At work we have theme files, so you might have a button or something that will look for its color, say in something like this:
theme["button"]["large"]["primary"]["backgroundColor"];
so if you codify that as
theme[componentName][size][type].backgroundColor
it might blow up if part is missing... so you can defensively code it like
theme?.[componentName]?.[size]?.[type]?.backgroundColor
But I wanted to print out more diagnostic information, not just safely null out... here's the content of the codepen I came up with, which lets you call something like
getRootNode(theme,componentName,size,type,backgroundColor);
Here's the codepen code:
const getRootNode = (theme,...keys) => {
const foundNode = keys.reduce(
(node, key)=>{
return node ? node[key] : null;
}, theme);
if(! foundNode) {
console.log(`Could not find rootNode for ${keys}`);
console.log(theme);
}
return foundNode;
}
const tree = {
apple:{
red:{},
green:
{ taste: 'tart'}
},
banana:{
},
pear:{
}
};
console.log('got');
console.log(getRootNode(tree,'apple','green', 'taste'));
It walks down the theme tree, but if there's no content anywhere along the line it calmly complains and returns null.

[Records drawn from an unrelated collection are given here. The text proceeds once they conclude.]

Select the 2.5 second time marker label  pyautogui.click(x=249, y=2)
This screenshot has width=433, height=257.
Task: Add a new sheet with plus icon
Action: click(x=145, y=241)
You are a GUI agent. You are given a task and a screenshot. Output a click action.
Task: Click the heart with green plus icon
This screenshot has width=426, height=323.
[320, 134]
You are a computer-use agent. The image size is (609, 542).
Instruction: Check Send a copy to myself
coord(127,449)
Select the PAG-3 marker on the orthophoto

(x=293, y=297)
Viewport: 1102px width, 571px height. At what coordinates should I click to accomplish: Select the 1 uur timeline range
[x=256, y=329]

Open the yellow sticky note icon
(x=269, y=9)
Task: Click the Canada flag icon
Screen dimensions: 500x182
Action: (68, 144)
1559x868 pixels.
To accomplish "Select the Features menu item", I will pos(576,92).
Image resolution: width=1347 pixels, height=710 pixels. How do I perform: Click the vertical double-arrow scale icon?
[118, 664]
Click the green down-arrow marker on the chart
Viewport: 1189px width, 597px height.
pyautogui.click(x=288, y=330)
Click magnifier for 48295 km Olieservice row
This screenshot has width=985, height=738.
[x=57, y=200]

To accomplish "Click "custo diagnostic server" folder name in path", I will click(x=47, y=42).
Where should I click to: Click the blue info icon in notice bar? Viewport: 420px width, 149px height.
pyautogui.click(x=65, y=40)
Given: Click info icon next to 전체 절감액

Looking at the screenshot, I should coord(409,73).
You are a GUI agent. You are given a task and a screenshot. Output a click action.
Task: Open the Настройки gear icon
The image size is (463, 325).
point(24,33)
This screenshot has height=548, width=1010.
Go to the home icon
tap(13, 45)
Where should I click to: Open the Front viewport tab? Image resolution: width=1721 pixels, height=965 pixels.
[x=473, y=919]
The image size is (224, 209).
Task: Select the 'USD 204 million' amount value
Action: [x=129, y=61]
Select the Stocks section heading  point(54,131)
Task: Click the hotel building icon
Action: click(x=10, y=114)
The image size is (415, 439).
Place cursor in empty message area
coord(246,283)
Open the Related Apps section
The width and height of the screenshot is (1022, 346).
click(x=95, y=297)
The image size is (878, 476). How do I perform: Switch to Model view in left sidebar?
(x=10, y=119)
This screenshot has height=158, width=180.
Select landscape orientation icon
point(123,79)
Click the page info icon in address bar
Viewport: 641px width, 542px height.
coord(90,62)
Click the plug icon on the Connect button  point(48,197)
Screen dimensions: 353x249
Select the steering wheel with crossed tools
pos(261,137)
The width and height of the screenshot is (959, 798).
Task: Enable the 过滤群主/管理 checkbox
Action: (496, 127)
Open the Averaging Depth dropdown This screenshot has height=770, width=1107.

FOLLOWUP: I'm having some trouble selling my coworkers on this, they like the elegance/transparency of the chain syntax vs an arbitrary helper function. They also questioned the efficiency, so I wrote up a stopwatch function:
console.time();
for (let i = 0; i < 100000; i++) {
const foo = getNodeInTheme(props.theme,"Badge",props.variant,props.size,props.color);
}
console.timeEnd();
console.time();
for (let i = 0; i < 100000; i++) {
const bar = props.theme.Badge![props.variant!][props.size!][props.color!]
}
console.timeEnd();
Results:
default: 18.383056640625 ms
default: 1.559814453125 ms
And yeah, technically it's like 10 times slower, but 10,000 calls is still only 20 milliseconds, which is 0.02 seconds. And that's for a LOT of calls.
Heh. Reminds me of BASIC that lacked a "SLEEP" command so you'd write "do-nothing" FOR...NEXT loops. And they weren't superfast!